We are soil, we are earth, we are minerals, we are mud. But we are also more, so much more.
“Then the Lord God formed a man from the dust of the ground and breathed into his nostrils the breath of life, and the man became a living being.” Genesis 2:7
We are vessels made of clay carrying something more. Carrying the breath of God within us, His image bearing-blessing-breath of life. Like a seed planted deep in the earth of us, YHWH set eternity in our hearts (Ecclesiastes 3:11) because He has set Himself there: His image, His likeness, His life. His Life like a breath of oxygenating air.
His life like a seed sown into in soil by a farmer.
“Then he told them many things in parables, saying: “A farmer went out to sow his seed.” Matthew 13:3
We are vessels made of clay carrying something more.
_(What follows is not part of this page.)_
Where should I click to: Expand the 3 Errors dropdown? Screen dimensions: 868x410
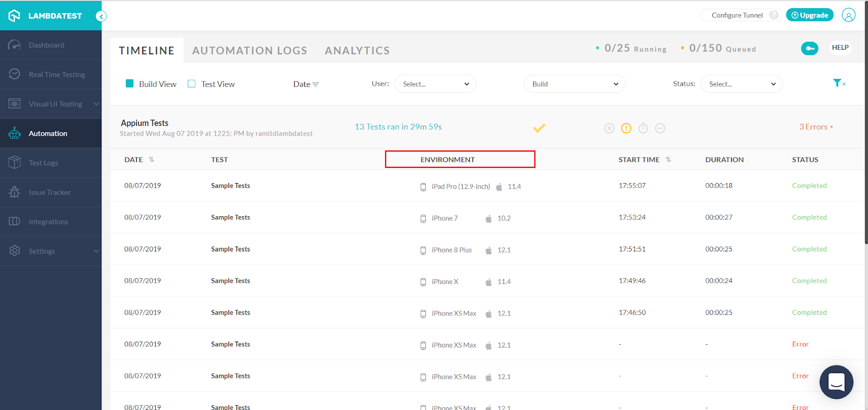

But since the breaking of all things in that garden long ago, since the soil first soaked up the blood of humankind’s inhumanity to one another, the Breath of life within us has had to strive against the ambivalence of our inner dark. The life within us struggles and then fails; flailing, failing, falling into emptiness. God walks in the gardens of our lives and we are deaf and dumb to His voice. Empty.
We may (in distance from Him) live our questions, but God always answers with His: Where are you?
“As he was scattering the seed, some fell along the path, and the birds came and ate it up.” Matthew 13:4
God whispers our names, calling to us “Where are you?”, but then His words are snatched away before they take root in our heart.